As of July 12, 2019, 12 pts were evaluable. Median age 69 yrs (range 50 to 78). Del(17p): 3/12 (25%), del(11q): 1/12 (8%), unmutated IGHV: 12/12 (100%), mutation in NOTCH1: 7/12 (58%) and TP53: 5/12 (42%) pts. Median prior treatments: 3 (range 1-6), including 2 pts relapsed after alloHCT. Ten pts had prior BTKi, including 3 who progressed on therapy. No DLTs were observed, and the RP2D of VEN in combination with DUV was the approved dose of 400 mg. Most pts had baseline cytopenias, with a median ANC of 3 (range 1.19-7.78), Hgb 7 (range 7.6-13.5), PLT 43 (range 21-221). Heme toxicities were common and included: neutropenia (100%, 83% ≥ gr3), anemia (100%, 33% ≥ gr3), and thrombocytopenia (75%, 8% ≥ gr3). Nine pts required G-CSF support. All grade non-heme tox in >25% of pts: fatigue (92%, all gr1/2), hyperglycemia (100%, 25% gr1, 58% gr2, 17% gr3), hypocalcemia (100%, 50% ≥ gr3), hypophosphatemia (67%, 25% ≥ gr3), elevated alk phos (58%, all gr1/2), elevated AST (58%, all gr1/2), hypokalemia (50%, 17% ≥ gr3), hypomagnesemia (50%, all gr1/2), rash (50%, 8% ≥ gr3), diarrhea (42%, 8% ≥ gr3), and hyponatremia (42%, 8% ≥ gr3). SAEs: gr3 amylase/lipase, and gr3 febrile neutropenia (n=1 each). No laboratory or clinical tumor lysis syndrome (TLS) was observed per Cairo-Bishop criteria. One pt with medium TLS risk who initiated VEN at 20 mg had an increase in LDH prompting a brief VEN hold; a second pt with medium TLS risk had an early rise in K rapidly responsive to intervention and later LDH increase prompting a brief VEN hold. Five patients required DUV holds for asymptomatic elevation in amylase and/or lipase (n=4), rash (n=2), bronchitis (n=1), or diarrhea (n=1). Four pts required steroids for toxicity management. PK analyses demonstrated that VEN exposure increased with increasing doses in the presence of DUV. After receiving 25 mg DUV BID, 4h VEN plasma concentrations following 200 mg and 400 mg VEN were 1,803±819 ng/mL and 2,363±1134 ng/mL, respectively. These VEN concentrations are similar to values in the literature, suggesting no significant drug/drug interaction.

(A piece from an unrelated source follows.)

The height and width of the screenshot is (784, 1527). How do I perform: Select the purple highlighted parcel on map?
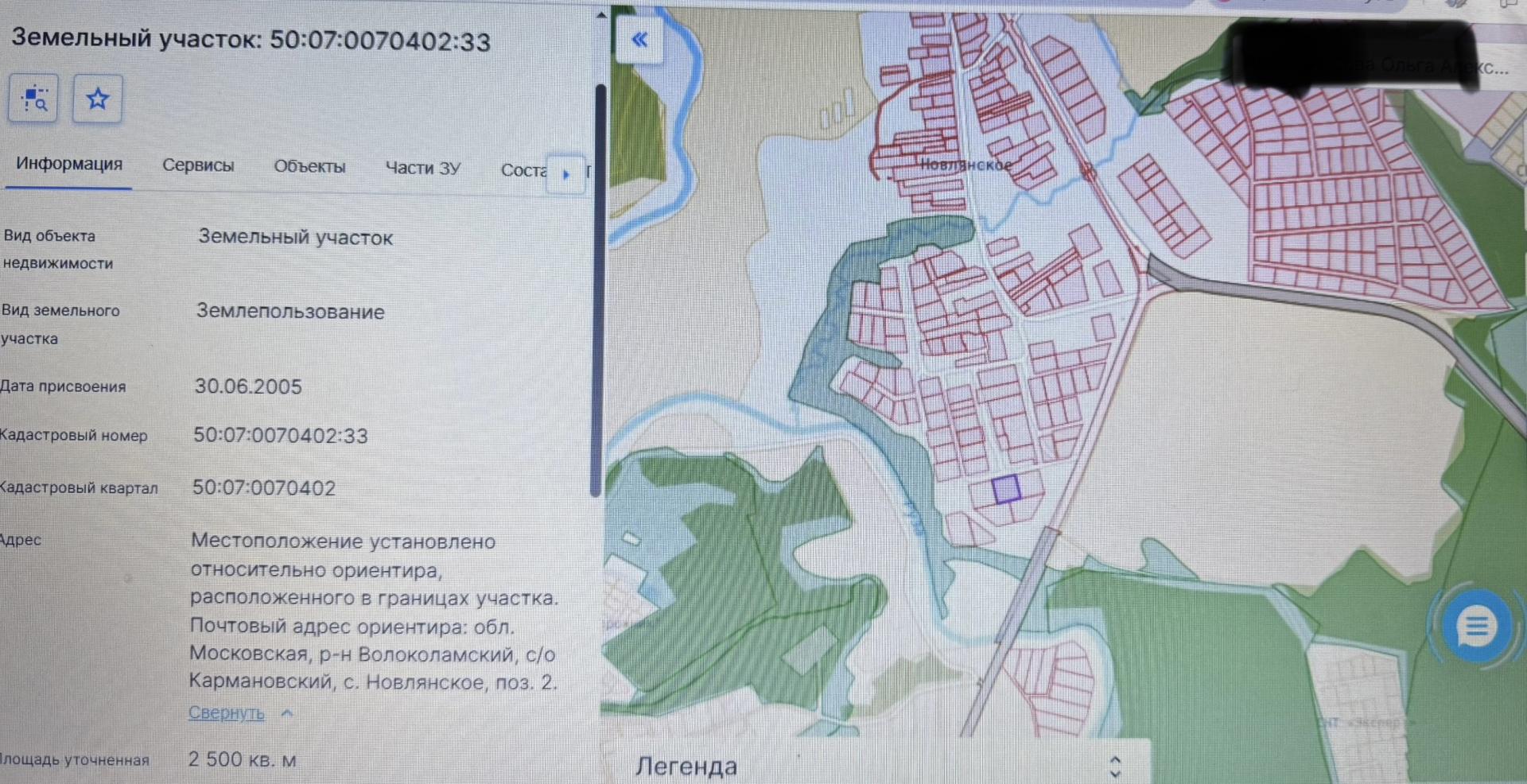click(x=1006, y=489)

At data cutoff, median number of treatment cycles was 6 (range 1-9), and the first 9 pts were evaluable for response (6 had 2 response assessments). Eight of the 9 pts achieved response, with 3 CRs and 5 PRs. Two pts had undetectable MRD (uMRD) in PB and BM (including 1 pt with CR and 1 pt with minimal nodes with SD). One pt with a CR was PB-uMRD only. Three pts have discontinued (1 electively moved to alloHCT, 2 with PD (including 1 ibrutinib progressor who developed Richter's Syndrome (RS)).


DUV plus VEN is feasible in pts with R/R CLL/SLL, with no DLTs observed, and a RP2D of VEN 400 mg with DUV 25 mg BID. Although high rates of neutropenia were observed, infections were infrequent. Early efficacy data for this 1-year time-limited, all oral regimen are promising, with CRs and uMRD already observed despite short follow-up. Updated results will be presented at the meeting, and a phase II trial, which includes a cohort for RS, will further evaluate efficacy.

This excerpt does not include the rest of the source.